**Instructions to follow**
Reproduce everything from the start of the listing down to and including the line containing "chart-title: RMSE Error". Leave the pictures out of your copy.

*** Block opens ***

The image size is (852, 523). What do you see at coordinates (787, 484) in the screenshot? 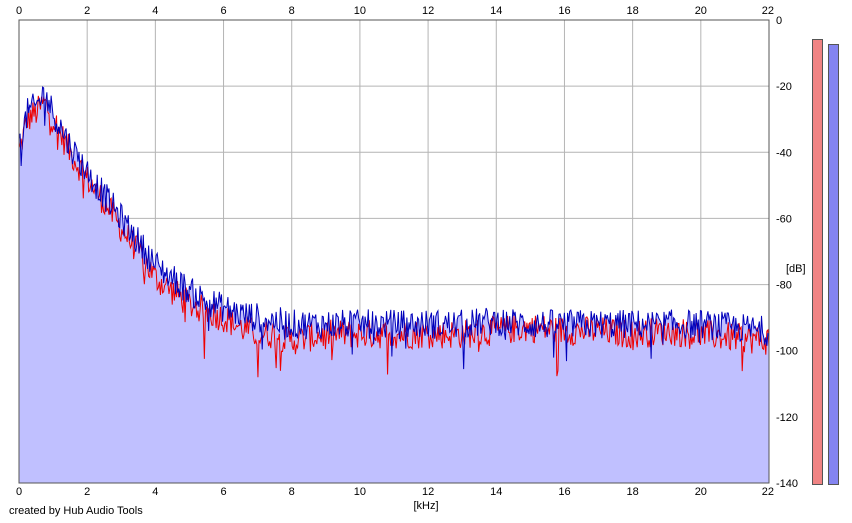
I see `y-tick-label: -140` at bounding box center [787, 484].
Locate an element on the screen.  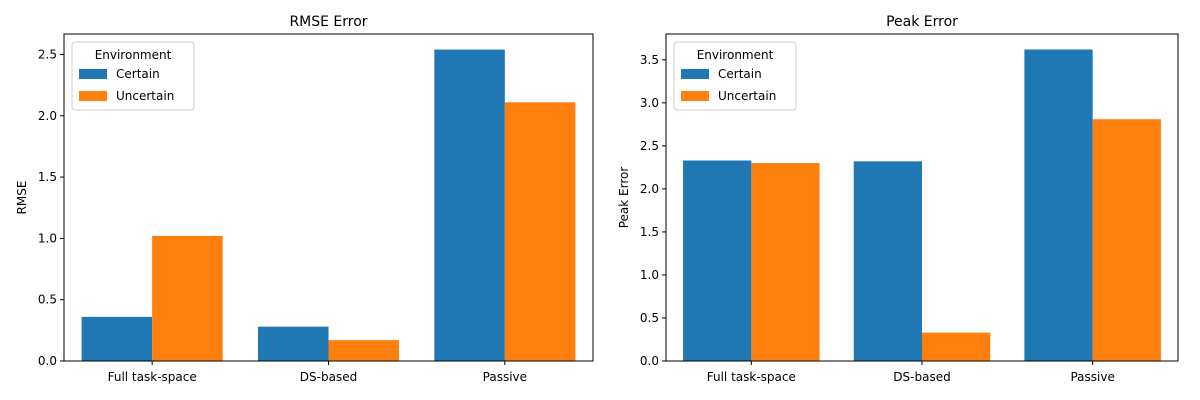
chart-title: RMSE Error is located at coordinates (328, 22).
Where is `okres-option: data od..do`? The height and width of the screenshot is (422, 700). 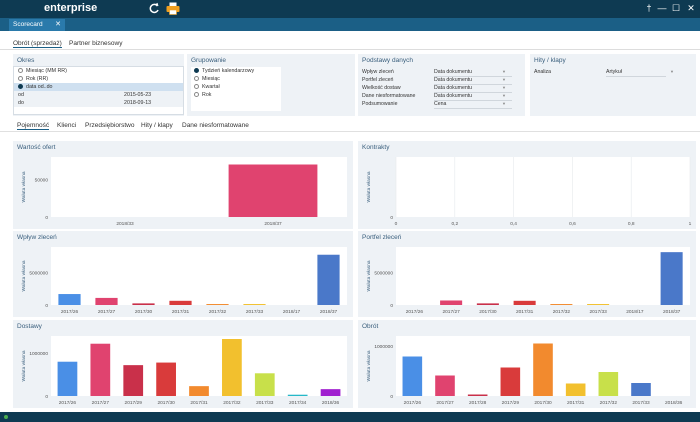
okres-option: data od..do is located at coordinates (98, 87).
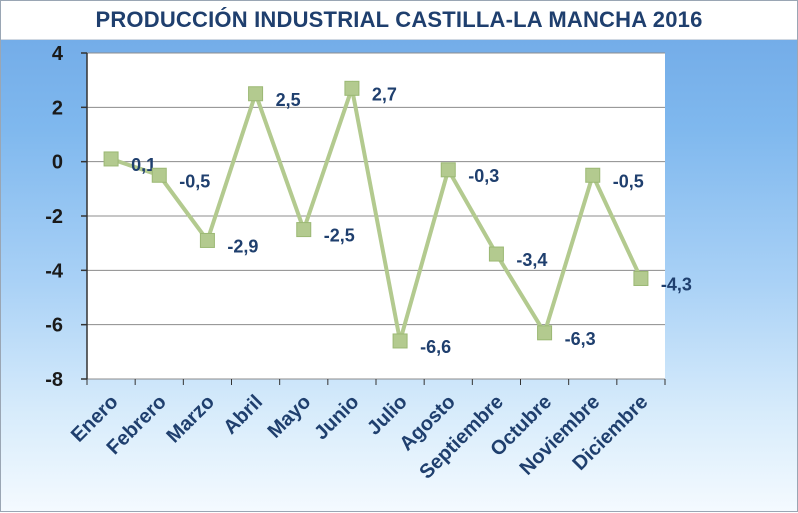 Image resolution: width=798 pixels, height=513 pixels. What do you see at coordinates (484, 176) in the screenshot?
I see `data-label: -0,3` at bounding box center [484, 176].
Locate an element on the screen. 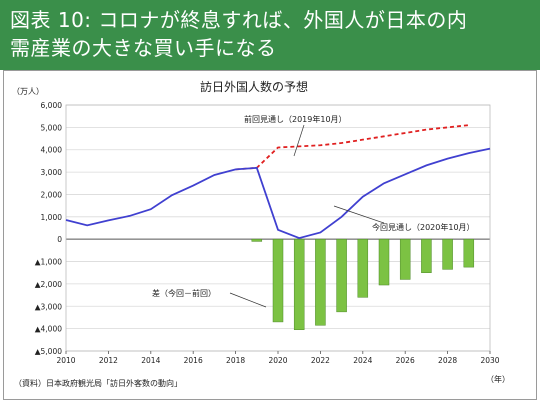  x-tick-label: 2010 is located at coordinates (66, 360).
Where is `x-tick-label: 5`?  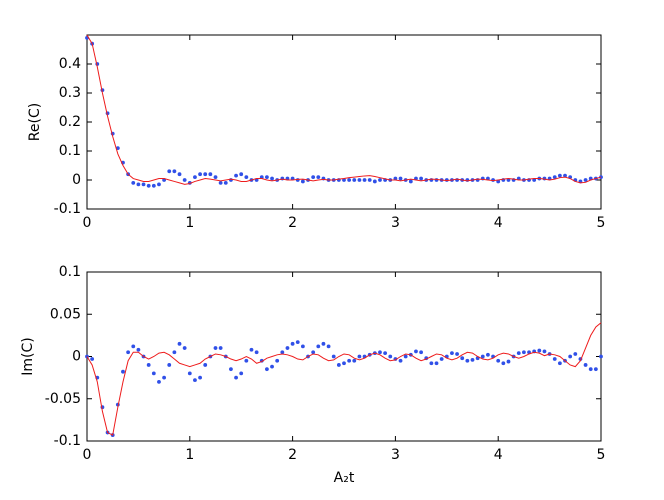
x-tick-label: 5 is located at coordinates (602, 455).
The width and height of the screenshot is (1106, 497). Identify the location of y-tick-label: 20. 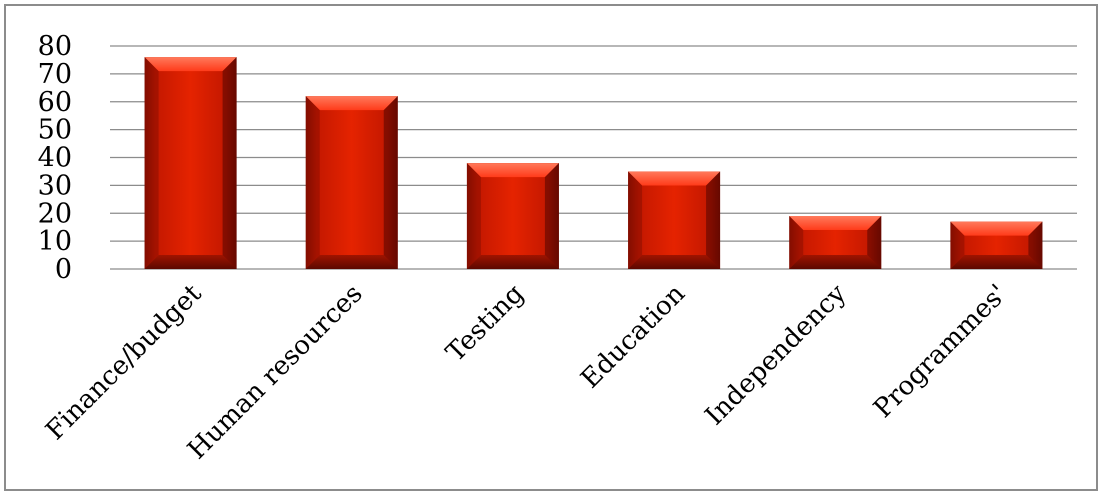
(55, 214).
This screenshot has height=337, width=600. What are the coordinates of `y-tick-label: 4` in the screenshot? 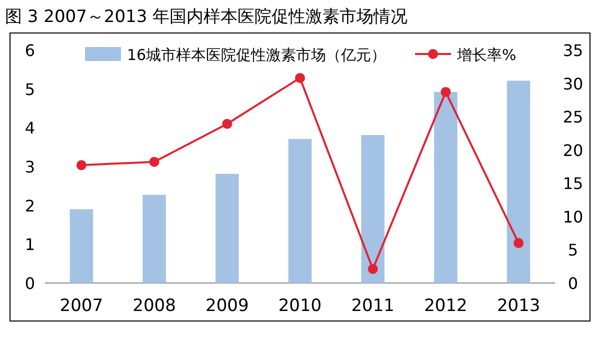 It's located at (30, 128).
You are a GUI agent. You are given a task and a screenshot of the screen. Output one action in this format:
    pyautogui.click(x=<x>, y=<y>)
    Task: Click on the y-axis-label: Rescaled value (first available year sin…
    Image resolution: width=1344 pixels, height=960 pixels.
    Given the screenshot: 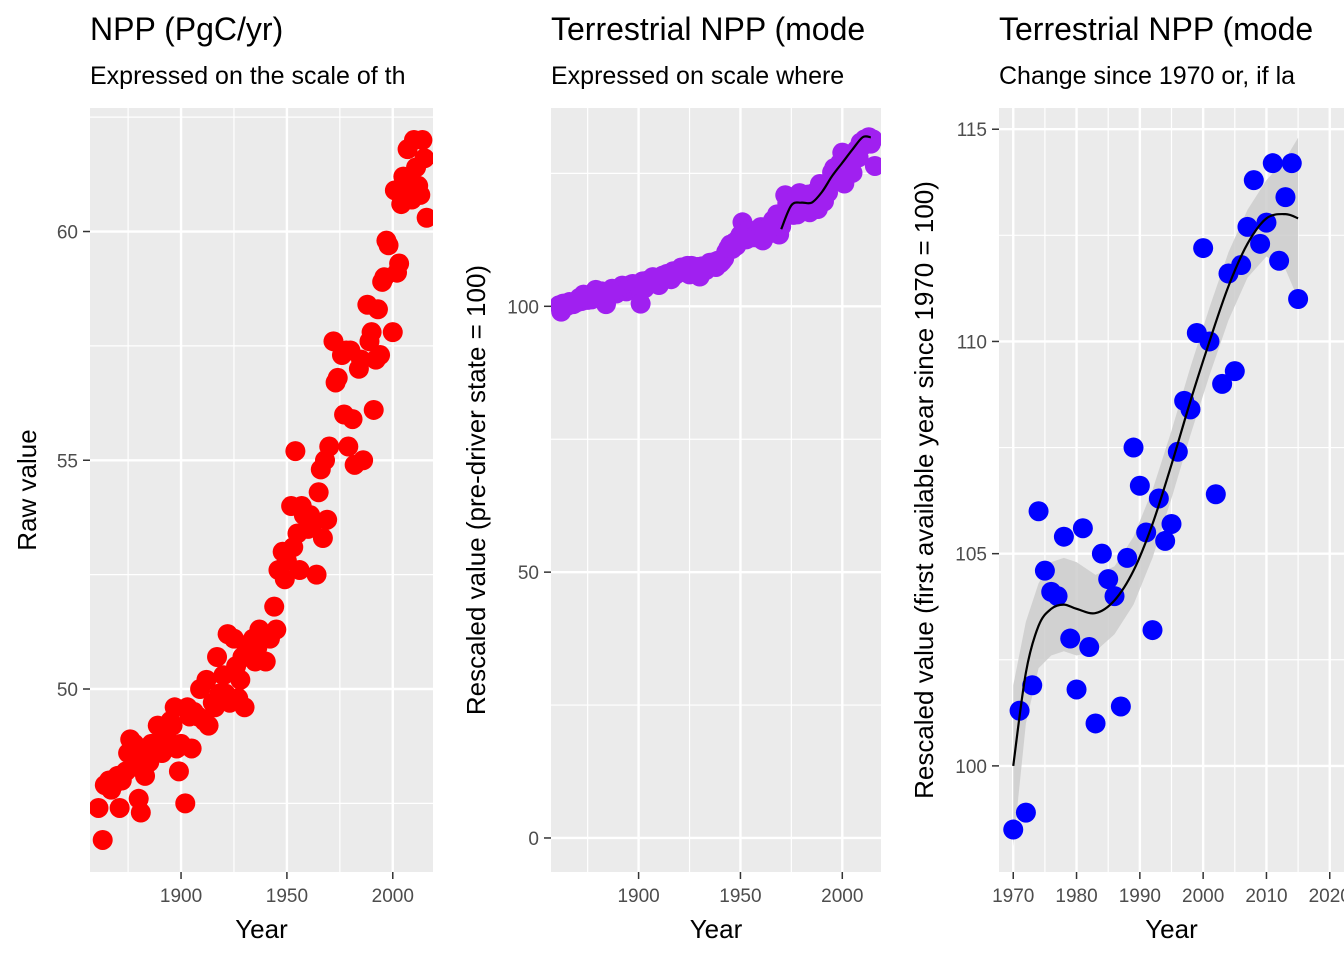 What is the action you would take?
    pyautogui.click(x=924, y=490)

*** Block closes ***

**Solution to this task**
The image size is (852, 523). What do you see at coordinates (787, 484) in the screenshot? 
I see `y-tick-label: -140` at bounding box center [787, 484].
Locate an element on the screen.  
chart-title: RMSE Error is located at coordinates (328, 22).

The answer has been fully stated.